**Written exercise**
Render the material below as a numbered list with one line per item, leaving out the blank lines.

____

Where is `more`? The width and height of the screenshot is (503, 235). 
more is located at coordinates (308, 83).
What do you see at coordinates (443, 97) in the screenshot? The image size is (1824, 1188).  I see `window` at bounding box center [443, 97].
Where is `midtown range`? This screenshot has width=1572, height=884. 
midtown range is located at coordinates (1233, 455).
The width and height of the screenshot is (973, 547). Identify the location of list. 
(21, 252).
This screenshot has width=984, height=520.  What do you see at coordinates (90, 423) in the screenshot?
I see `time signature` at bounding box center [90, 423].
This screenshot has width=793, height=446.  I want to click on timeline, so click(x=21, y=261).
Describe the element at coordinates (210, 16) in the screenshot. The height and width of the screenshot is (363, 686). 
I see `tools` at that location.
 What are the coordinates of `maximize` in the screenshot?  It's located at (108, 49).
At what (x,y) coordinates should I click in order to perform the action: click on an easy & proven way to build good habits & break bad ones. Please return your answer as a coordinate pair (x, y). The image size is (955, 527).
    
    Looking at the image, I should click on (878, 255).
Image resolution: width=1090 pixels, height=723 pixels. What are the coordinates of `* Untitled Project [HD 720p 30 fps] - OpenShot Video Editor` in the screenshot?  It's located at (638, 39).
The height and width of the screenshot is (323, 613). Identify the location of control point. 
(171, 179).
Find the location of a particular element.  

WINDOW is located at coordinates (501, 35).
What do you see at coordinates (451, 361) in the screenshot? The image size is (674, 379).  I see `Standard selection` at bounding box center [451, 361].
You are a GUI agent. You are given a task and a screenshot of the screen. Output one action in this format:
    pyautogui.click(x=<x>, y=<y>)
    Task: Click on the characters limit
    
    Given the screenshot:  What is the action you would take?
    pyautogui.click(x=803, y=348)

____

**Answer below**
1. Where is `more`? The width and height of the screenshot is (503, 235). 
2. more is located at coordinates (308, 83).
3. What do you see at coordinates (443, 97) in the screenshot? The image size is (1824, 1188).  I see `window` at bounding box center [443, 97].
4. Where is `midtown range`? This screenshot has width=1572, height=884. 
5. midtown range is located at coordinates (1233, 455).
6. The width and height of the screenshot is (973, 547). Identify the location of list. 
7. (21, 252).
8. This screenshot has width=984, height=520.  What do you see at coordinates (90, 423) in the screenshot?
9. I see `time signature` at bounding box center [90, 423].
10. This screenshot has width=793, height=446.  I want to click on timeline, so click(x=21, y=261).
11. Describe the element at coordinates (210, 16) in the screenshot. The height and width of the screenshot is (363, 686). 
12. I see `tools` at that location.
13.  What are the coordinates of `maximize` in the screenshot?  It's located at (108, 49).
14. At what (x,y) coordinates should I click in order to perform the action: click on an easy & proven way to build good habits & break bad ones. Please return your answer as a coordinate pair (x, y). The image size is (955, 527).
15.     Looking at the image, I should click on (878, 255).
16. Image resolution: width=1090 pixels, height=723 pixels. What are the coordinates of `* Untitled Project [HD 720p 30 fps] - OpenShot Video Editor` in the screenshot?  It's located at (638, 39).
17. The height and width of the screenshot is (323, 613). Identify the location of control point. 
18. (171, 179).
19. Find the location of a particular element.  
20. WINDOW is located at coordinates (501, 35).
21. What do you see at coordinates (451, 361) in the screenshot? The image size is (674, 379).  I see `Standard selection` at bounding box center [451, 361].
22. You are a GUI agent. You are given a task and a screenshot of the screen. Output one action in this format:
23.     pyautogui.click(x=<x>, y=<y>)
24.     Task: Click on the characters limit
25.     Given the screenshot:  What is the action you would take?
26.     pyautogui.click(x=803, y=348)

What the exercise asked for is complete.